======== Exercise material ========
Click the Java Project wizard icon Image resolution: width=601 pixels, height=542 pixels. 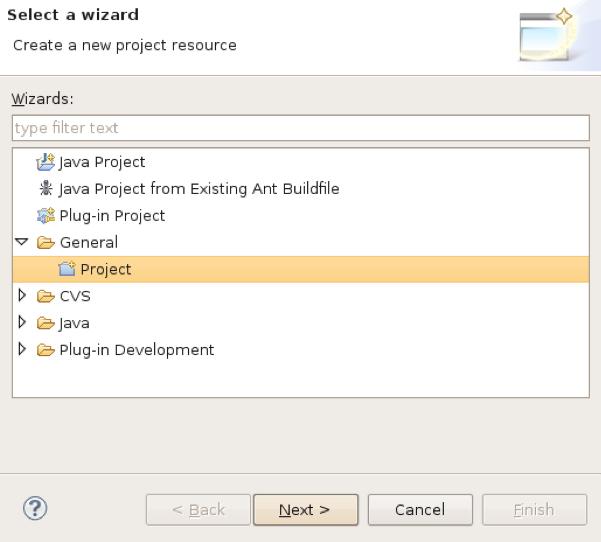point(45,162)
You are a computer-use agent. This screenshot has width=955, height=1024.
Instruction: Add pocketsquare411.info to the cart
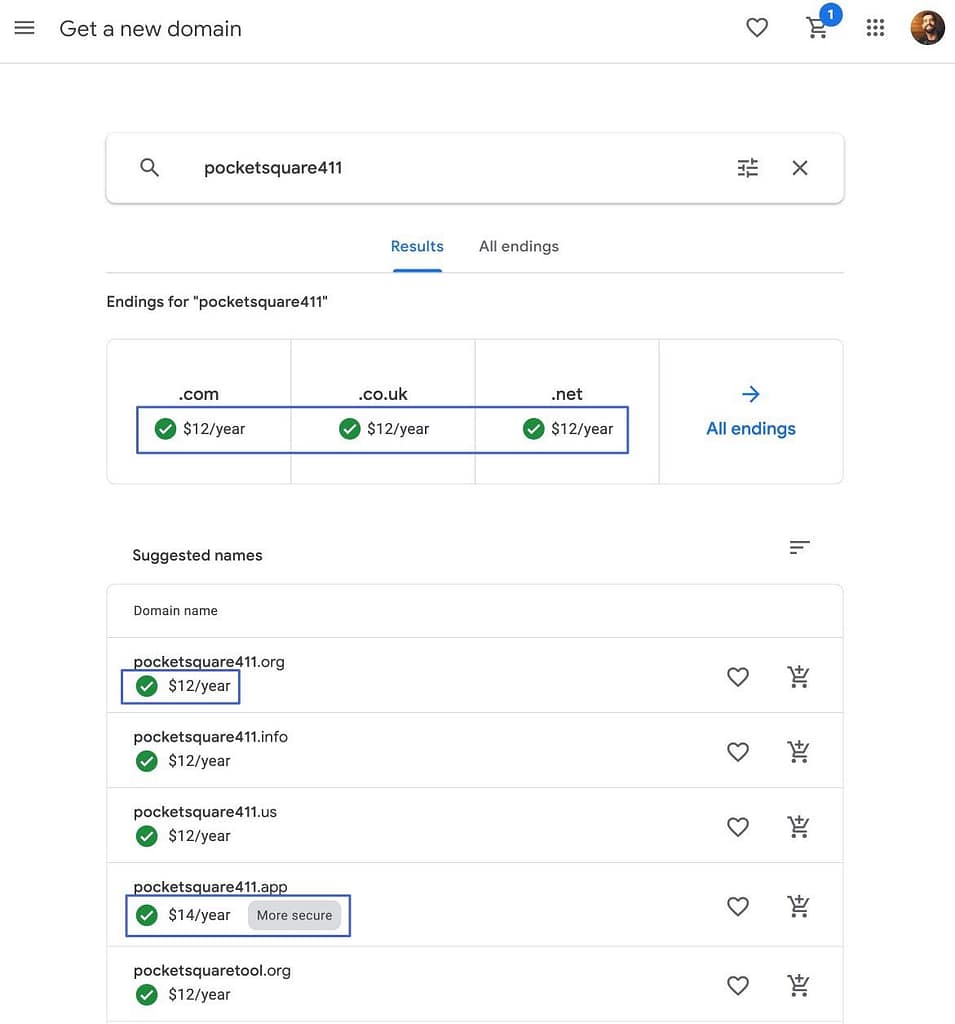tap(797, 750)

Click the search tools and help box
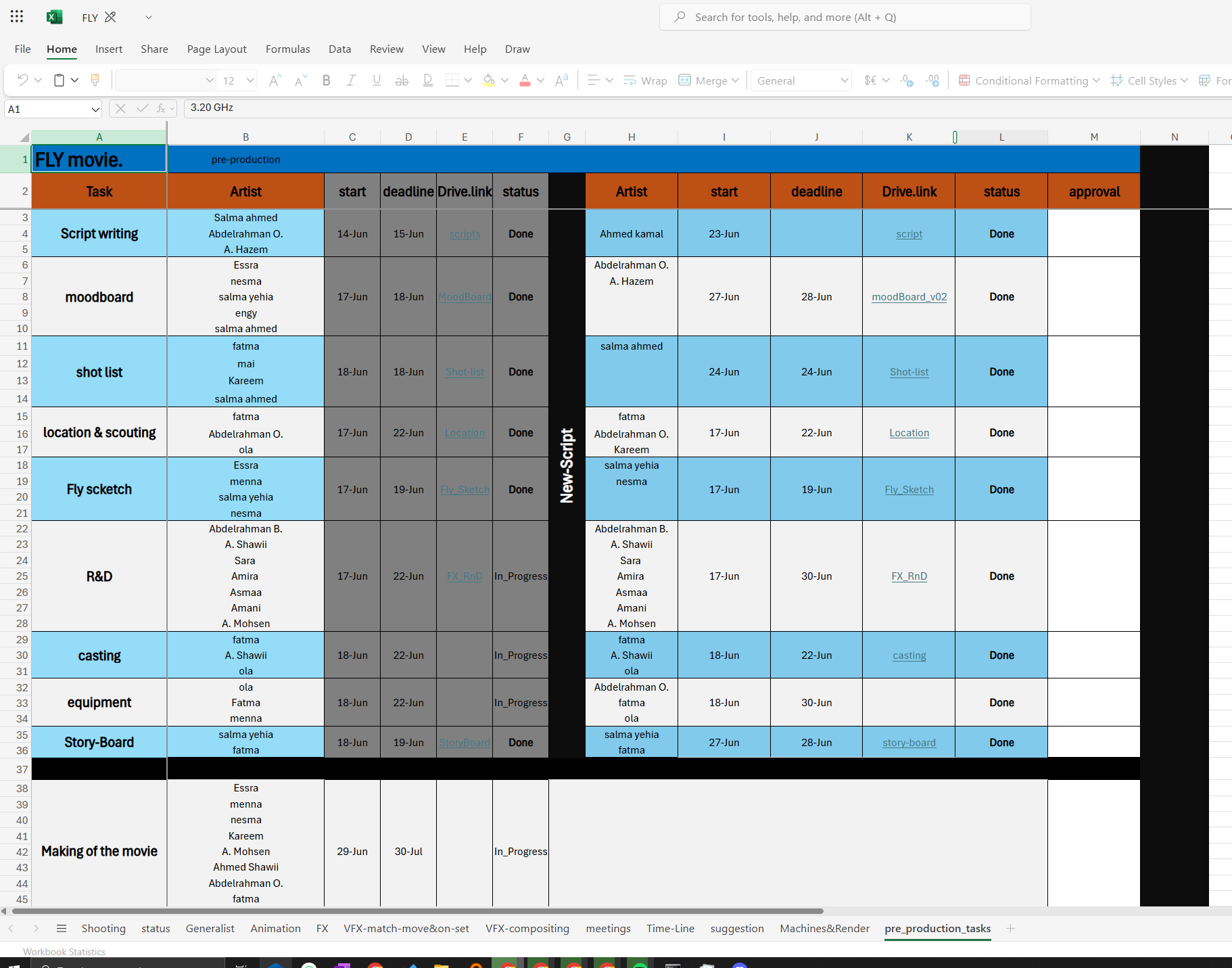[x=845, y=17]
========
Please copy exactly, and only, the lines from the one that contains "Instruction: Add pocketsquare411.info" through the last line of the data above, omitting all pictures.

Instruction: Add pocketsquare411.info to the cart
tap(797, 750)

Click the search tools and help box
[x=845, y=17]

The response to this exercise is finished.